The materials may be metals and oxide ceramic or carbide
materials.
[0015] DE 10 2005 008 569 A1, for example, describes that a
self-fluxing nickel-based powder alloy is applied onto the brake
disc by thermal spraying, since in this manner a certain basic
adhesion would already be present before melting. After adjusting
the brake disc to size, i.e. before thermal coating, the areas to
be coated would merely be sand-blasted in order to increase surface
roughness, so meaning that good conditions would appear to be
achievable for good adhesion of the sprayed layer. DE 10 2009 003
161 A1 discloses that a light metal brake disc has a thermally
sprayed layer applied by means of PTWA (plasma transfer wire arc).
The sprayed layer, i.e. the thermally insulating friction layer, is
formed from a metal alloy comprising nanocrystals.
[0016] Electrodeposited Ni plus SiC reinforcing layers are
furthermore known from the literature. These layers are very
complex to produce. In the electrodeposition method, the entire
component must be coated for example with chromium or nickel or Ni
plus hard material particles. Not only electrodeposited coatings of
this kind but also thermally sprayed coatings perform rather poorly
in salt spray testing: for instance, creepage under thermally
sprayed layers cannot reliably be prevented even with additional
sealing methods.
[0017] Abrasion between the brake lining and brake disc gives rise
to particulate emissions, i.e. fine dust. In addition to the fine
dust problem, however, the visual effect of rusted brake discs in
combination with costly aluminum wheel rims is also of
significance. It is known that approximately 70% of the fine dust
particles originate from the gray cast iron disc material. These
wear particles, which also originate from the brake pads, have a
very high temperature of up to 700.degree. C. when they come into
contact with the aluminum wheel rim. In so doing, they can easily
burn into the clear coat on the aluminum surface and removing the
gray-black deposit is very difficult even in a washing installation
and with application of considerable effort. Squealing or rubbing
when brake linings are rusted tight after an extended standstill
are additionally considered troublesome.
[0018] Neither the electrodeposited coating nor the thermally
sprayed coating permit the production of friction linings which
combine long-term corrosion resistance with sufficient wear
resistance and an optimum coefficient of friction. Due to these
shortcomings of the known methods, there is a requirement for a
suitable coating which not only meets all the requirements for
reliable functioning of the component with minimum manufacturing
costs, but may at the same time also be integrated into the
manufacturing chain in the production of Al brake discs.
——
* Instructions
A: From the brake disc coating passage, reproduce the section that begins at the words "[0017] Abrasion between" and ends after "additionally considered troublesome.".
B: Carry on the brake disc coating passage from its final sentence.

* Provided data
——
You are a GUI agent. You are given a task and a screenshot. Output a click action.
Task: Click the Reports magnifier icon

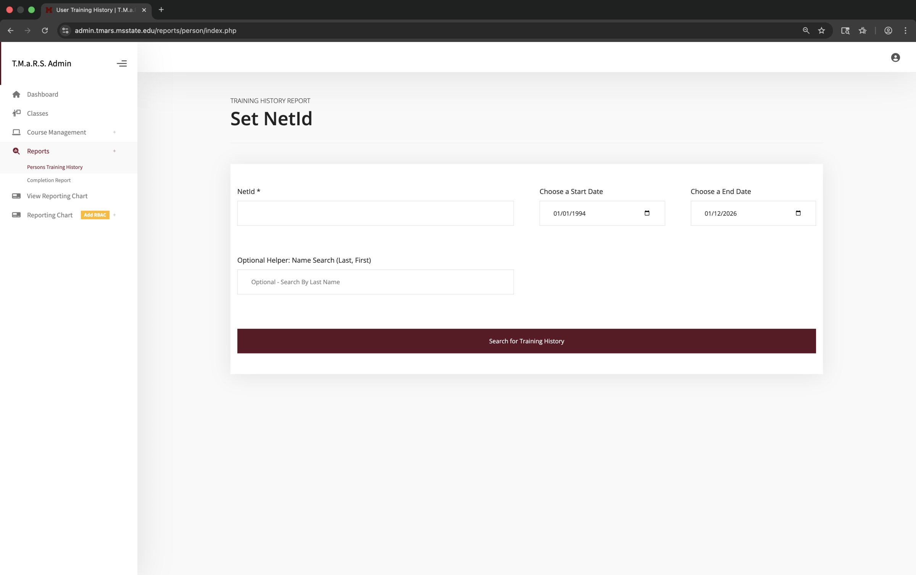tap(16, 151)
——
* Responses per task
A:
[0017] Abrasion between the brake lining and brake disc gives rise
to particulate emissions, i.e. fine dust. In addition to the fine
dust problem, however, the visual effect of rusted brake discs in
combination with costly aluminum wheel rims is also of
significance. It is known that approximately 70% of the fine dust
particles originate from the gray cast iron disc material. These
wear particles, which also originate from the brake pads, have a
very high temperature of up to 700.degree. C. when they come into
contact with the aluminum wheel rim. In so doing, they can easily
burn into the clear coat on the aluminum surface and removing the
gray-black deposit is very difficult even in a washing installation
and with application of considerable effort. Squealing or rubbing
when brake linings are rusted tight after an extended standstill
are additionally considered troublesome.

B:
[0019] In the light of the stated problems, there is still room for
improvement in the simple and sustainable manufacture of brake
discs, in particular of aluminum brake discs, as mass-produced
items.
[0020] Against this background, the problem addressed by the
invention is that of providing a method for producing a brake disc
for a vehicle which permits inexpensive and nevertheless
sustainable mass production. The intention is furthermore to state
a vehicle brake disc which, in addition to being inexpensive to
manufacture, in particular has improved resistance to corrosive
attack and an improved service life.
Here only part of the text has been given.